KRY is on the move, turning up the heat on PDG at Las Cristinas. The next logical step would be to combine GLDR (Brisas) and KRY (Albino). That would create more operating synergy at Km 88. There is already a mill at KRY's Albino that could process (cherry pick the low cost material) 250,000 oz thus greatly reducing the initial cap cost of Brisas alone or Las Cristinas alone.
crystallex.com

GLDR creates instant value for 6.7 million oz Brisas, and brings its cash horde into play at a crucial time. KRY's Albino and Carabodo has barely been explored. Meanwhile the Venz. govt can only be impressed with the contrast of PDG fiddling while KRY/GLDR presses into action. It is clear Venz. (PDG's 30% partner) has lost patience with PDG, and I think this would increase substantially the odds that PDG loses Las Cristinas to KRY. Both KRY/GLDR should play this trump card now. Or PDG should play the reverse trump card and buy out GLDR and KRY and employ the same synergy (22 million oz with upside).

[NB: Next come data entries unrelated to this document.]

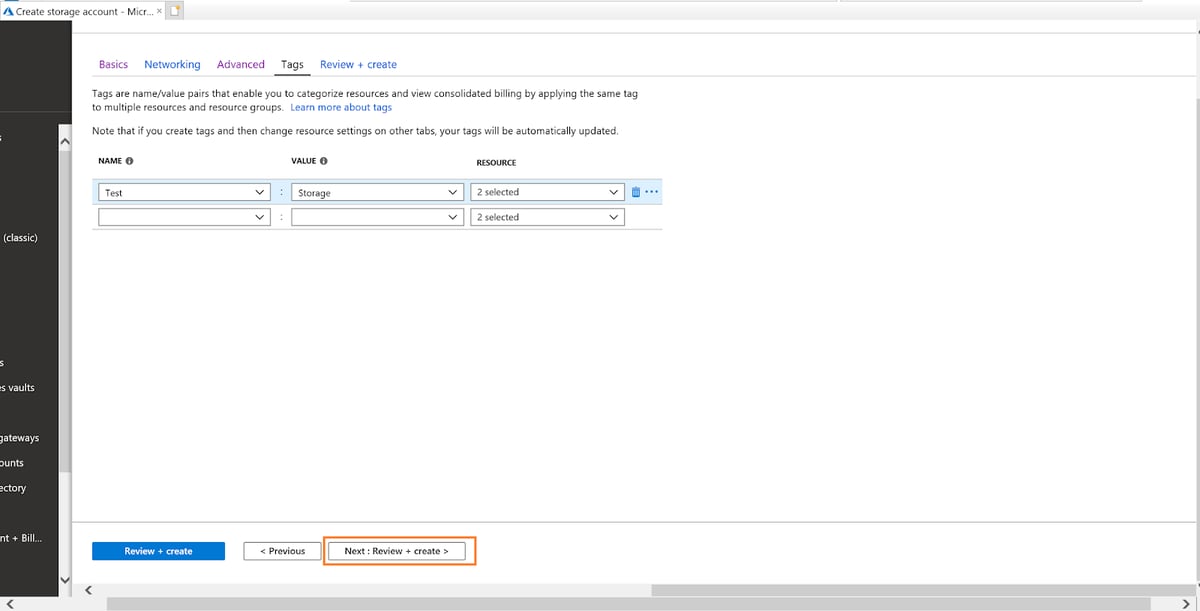Click the blue Review + create button
Image resolution: width=1200 pixels, height=611 pixels.
click(158, 551)
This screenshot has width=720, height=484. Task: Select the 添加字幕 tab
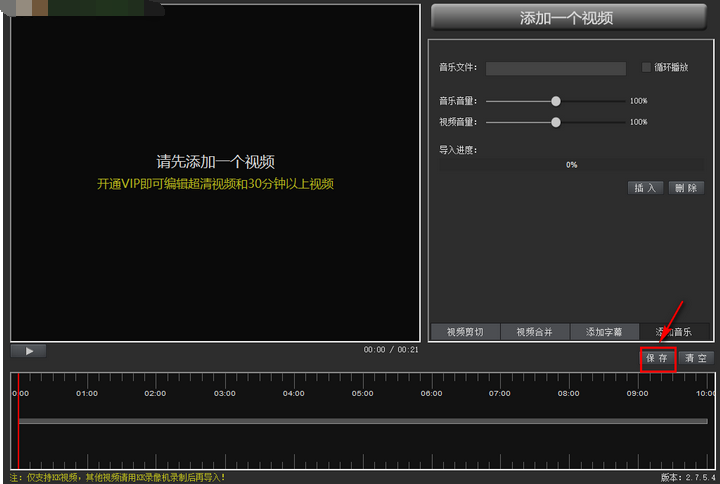click(x=604, y=332)
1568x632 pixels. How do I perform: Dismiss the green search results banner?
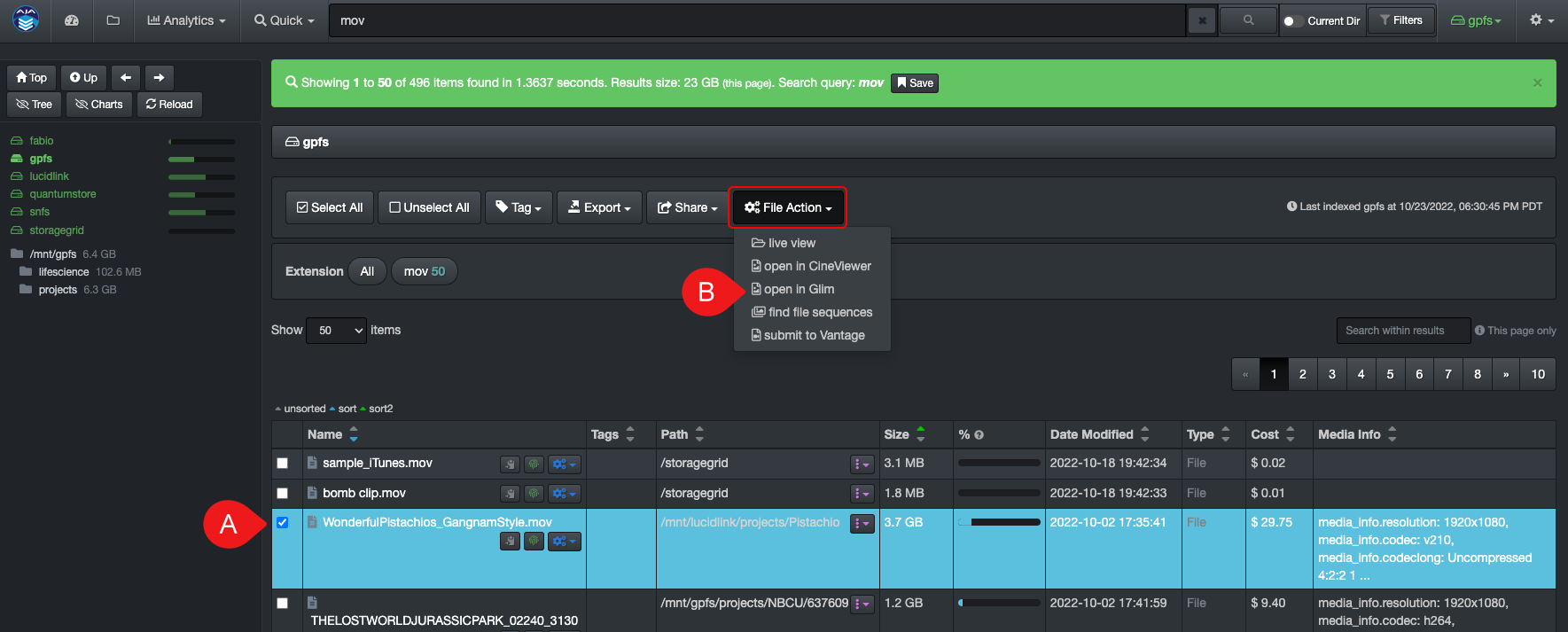pos(1537,82)
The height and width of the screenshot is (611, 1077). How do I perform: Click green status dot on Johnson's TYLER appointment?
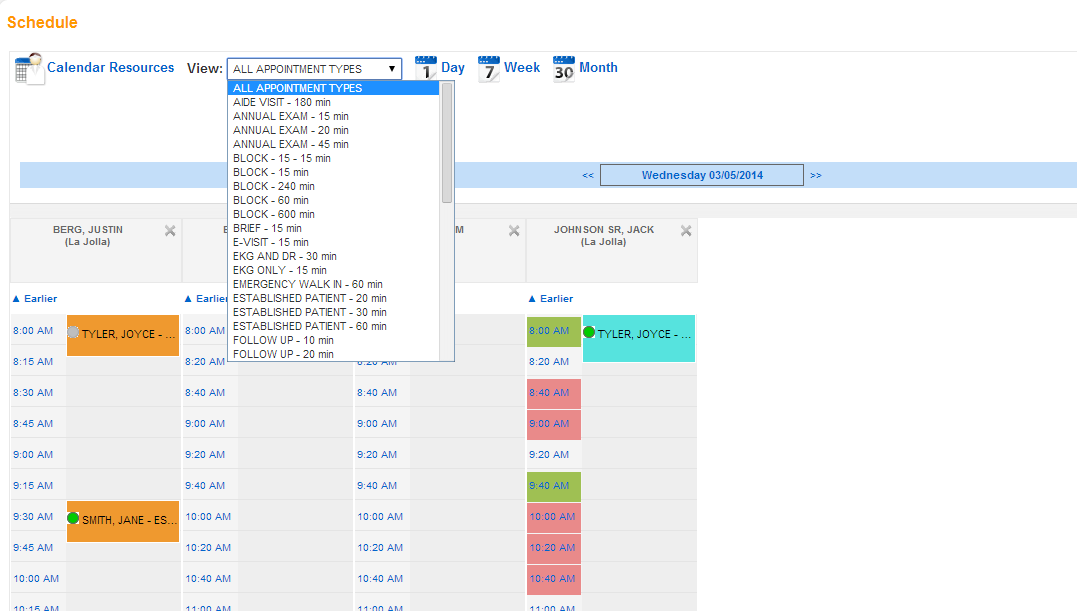click(x=589, y=332)
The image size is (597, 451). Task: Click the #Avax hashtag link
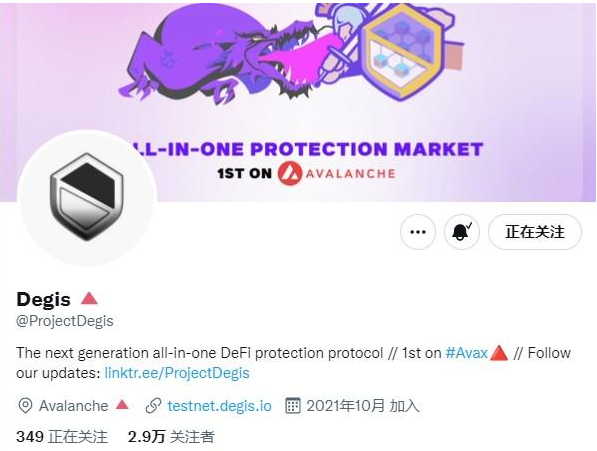[466, 353]
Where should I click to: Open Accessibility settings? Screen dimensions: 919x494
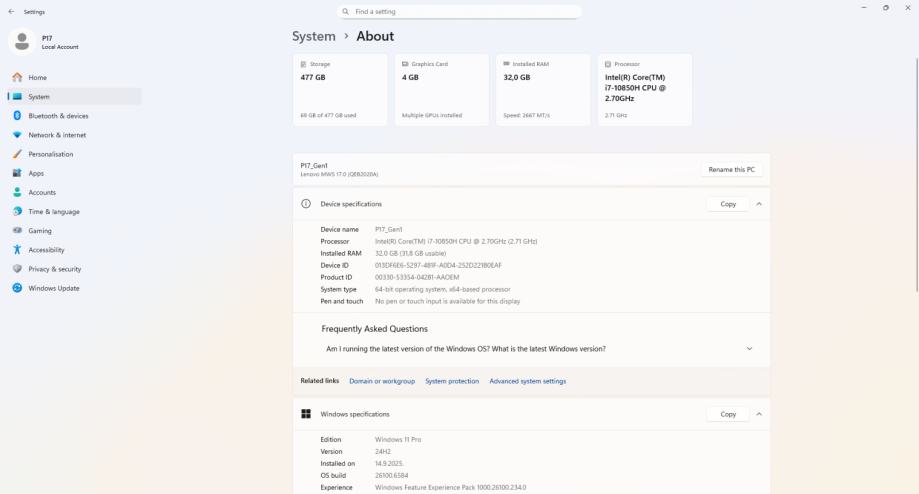click(46, 250)
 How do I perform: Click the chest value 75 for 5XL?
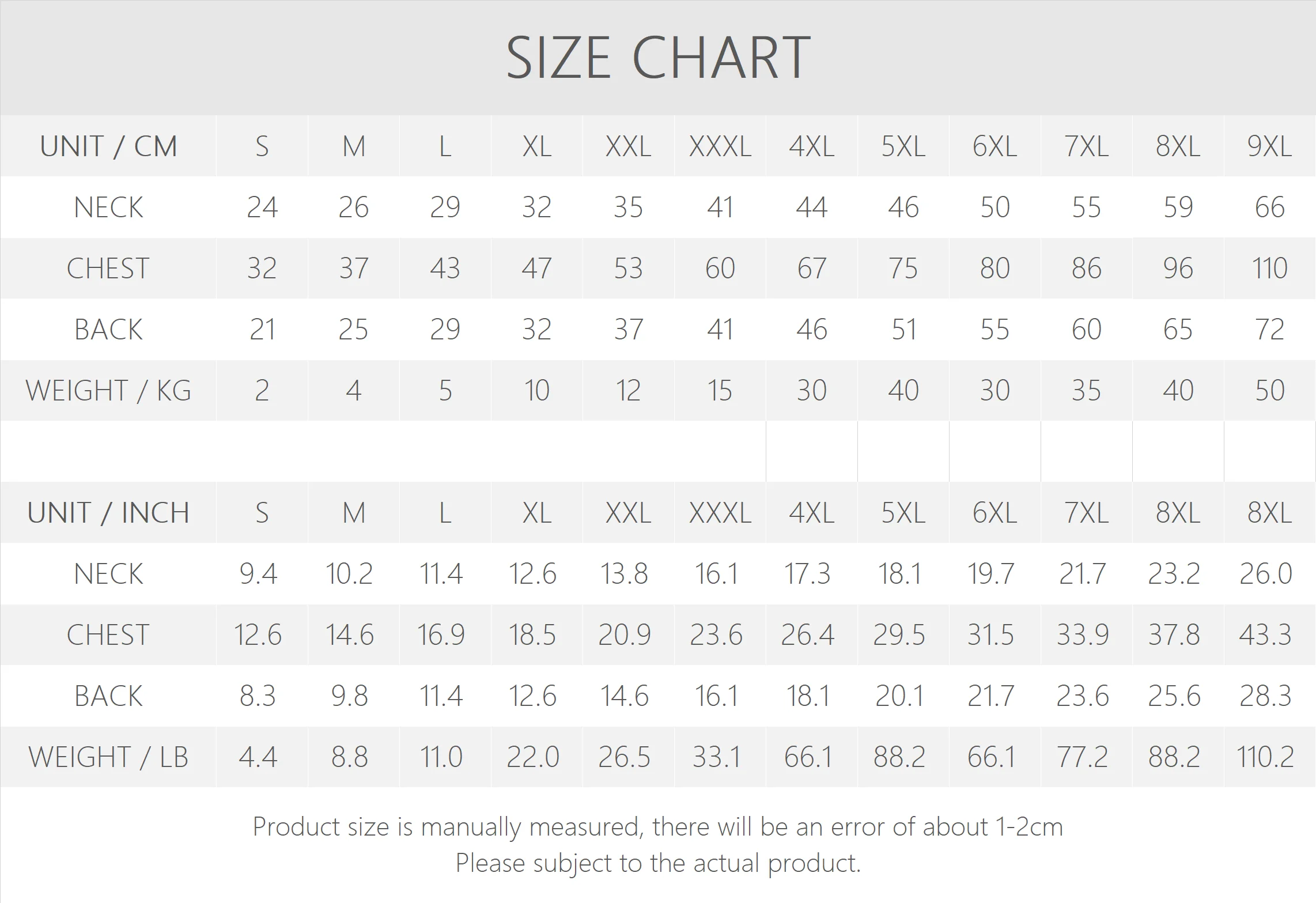click(x=903, y=269)
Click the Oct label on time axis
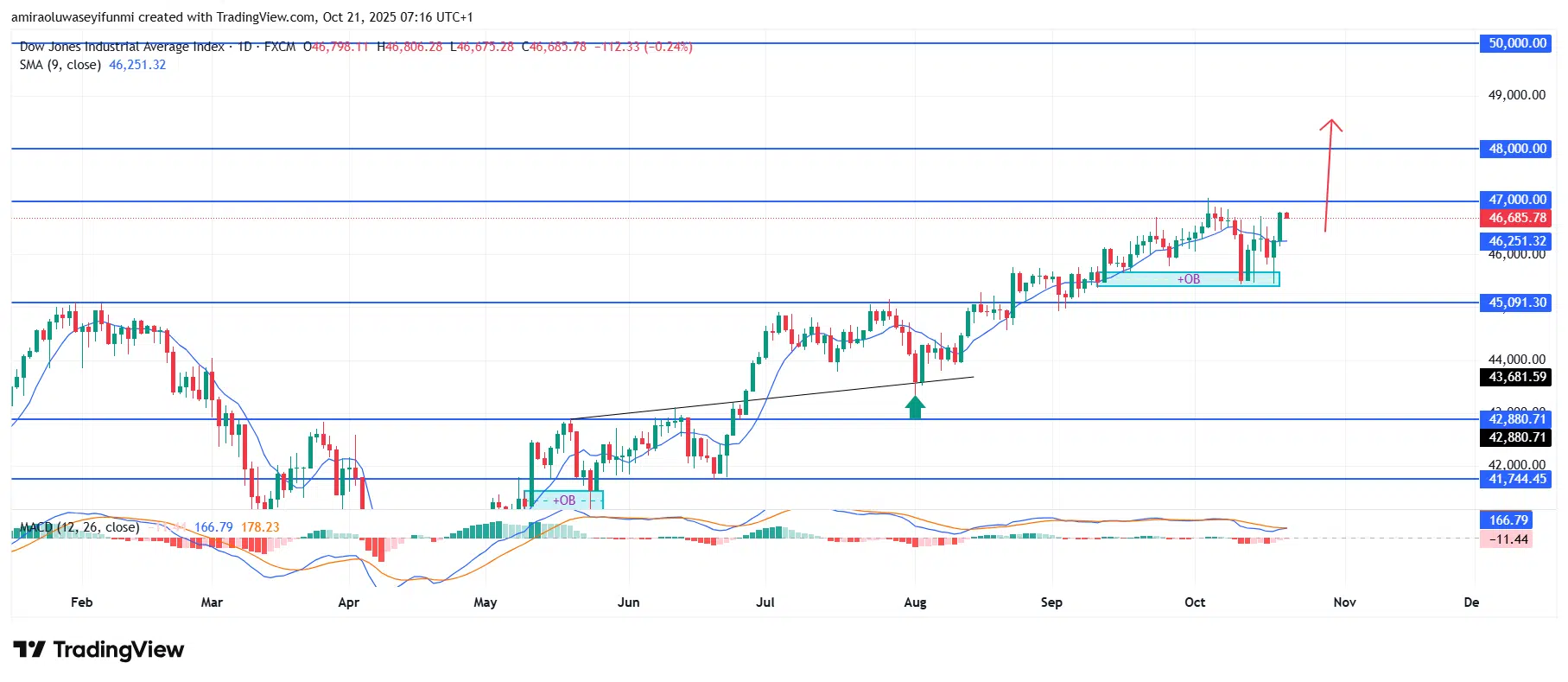This screenshot has height=682, width=1568. coord(1195,602)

Best way to play is through GLDR, now selling at 65% of cash on hand, with Brisas valued at nothing. A stock swap combination would certainly go for at least cash on hand plus at least a couple dollars an ounce for Brisas (say 12 million). Total about 32 million or 1.40 per GLDR share. One would definitely want to hang on to KRY shares after the swap, given the Las Cristinas plum. A food for thought theory. I don't have any idea about the relationship between GLDR/KRY mgt. but this makes sense for shareholders of both. Given the upside of a KRY capture of Las Cristinas it should be done preemptively while gold is depressed. PDG should not be given the option to wait for higher POG.